‘METHOD TO THE MADNESS‘: U.S. STUDIOUSLY LOOKS THE OTHER WAY ON, ENCOURAGES INTENSIFIED SERBIAN GENOCIDE
p>(Washington, D.C.): If there were any
doubt where the Bush Administration
stands on the matter of Serbia’s
aggression in the Balkans, a report in
yesterday’s New York Times
should put it to rest: The United States
is considering vitiating the economic
sanctions on Serbia in order to allow
China to sell 850,000 tons of heating oil
to Belgrade. At the same time, the
Administration continues to resist
strenuously calls from Congress and
elsewhere for an end to another embargo
— that preventing Bosnia and Croatia
from obtaining access to weapons with
which to defend themselves against Serb
predations.
In other words, Washington is
sufficiently concerned about the
well-being of those universally regarded
as the perpetrators of genocide
— among other unspeakable crimes against
humanity — to undermine whatever limited
effectiveness inheres in the only tool
the West has been willing to use to stop
such aggression. By contrast, it is
insufficiently concerned about the
well-being of the victims of that
aggression to insist that the sanctions
applied to them (i.e., access to
weaponry) be preserved at all costs.
How Much Blood on Our
Hands?
This odious policy is all the more
reprehensible for the fact that it is
being pursued even though the CIA now
estimates that some 147,000 people are
likely to die from hunger and exposure
resulting from the siege of Sarajevo and
the ethnic cleansing of other parts of
Bosnia by Serbian forces. Others believe
these estimates to be absurdly
understated. Notably, the United Nations
and George Kenney, the former State
Department desk officer for Yugoslavia,
predict that the figure may be closer to
350,000-400,000. The Center for Security
Policy believes that the higher
estimate is much more plausible —
particularly when one considers the
devastating impact winter is likely to
have on the roughly 100,000 Bosnians,
Muslims and Croats now incarcerated in
inhumane and primitive Serbian
concentration camps.

→ **GOAL**
Can you transcribe the text on U.S. policy toward Serbia from "In other words, Washington" to "at all costs."?

→ **MATERIAL PROVIDED**
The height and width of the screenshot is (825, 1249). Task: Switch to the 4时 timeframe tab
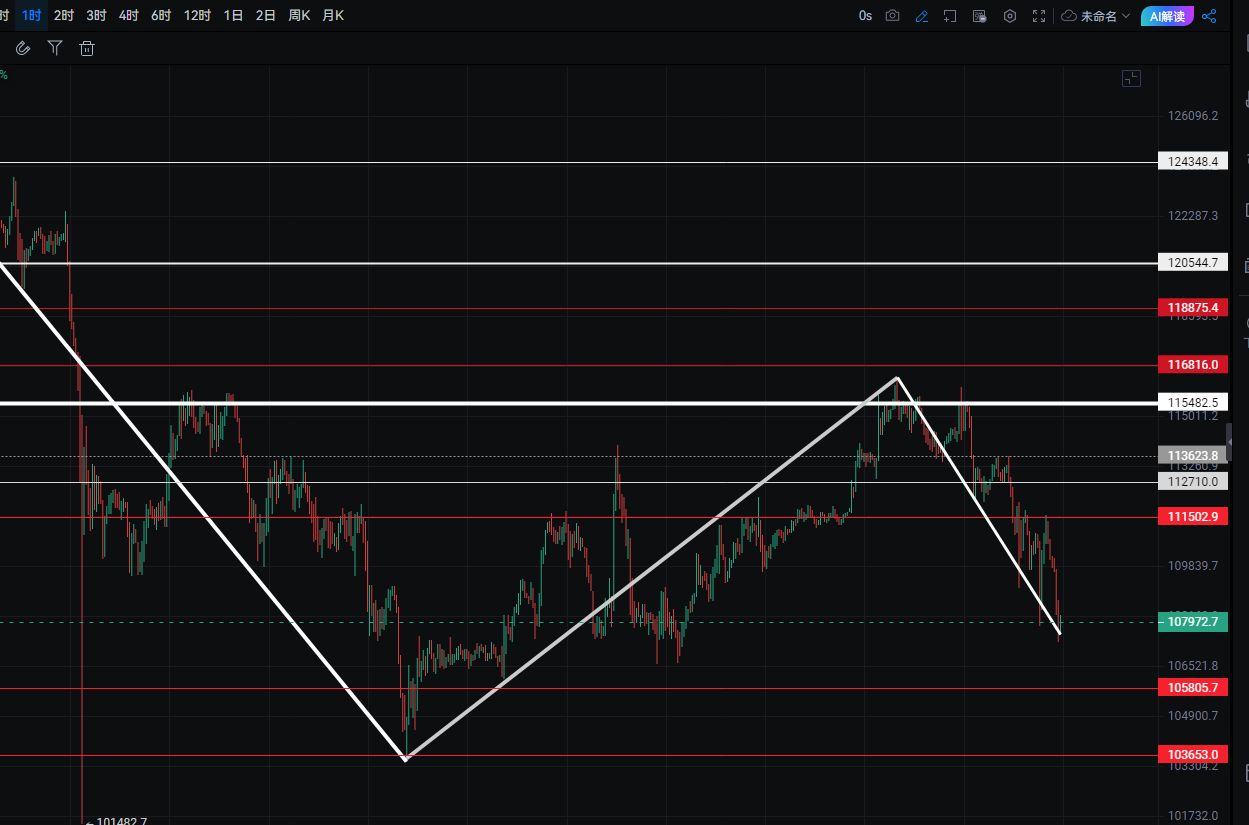128,16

→ **RESULT**
In other words, Washington is
sufficiently concerned about the
well-being of those universally regarded
as the perpetrators of genocide
— among other unspeakable crimes against
humanity — to undermine whatever limited
effectiveness inheres in the only tool
the West has been willing to use to stop
such aggression. By contrast, it is
insufficiently concerned about the
well-being of the victims of that
aggression to insist that the sanctions
applied to them (i.e., access to
weaponry) be preserved at all costs.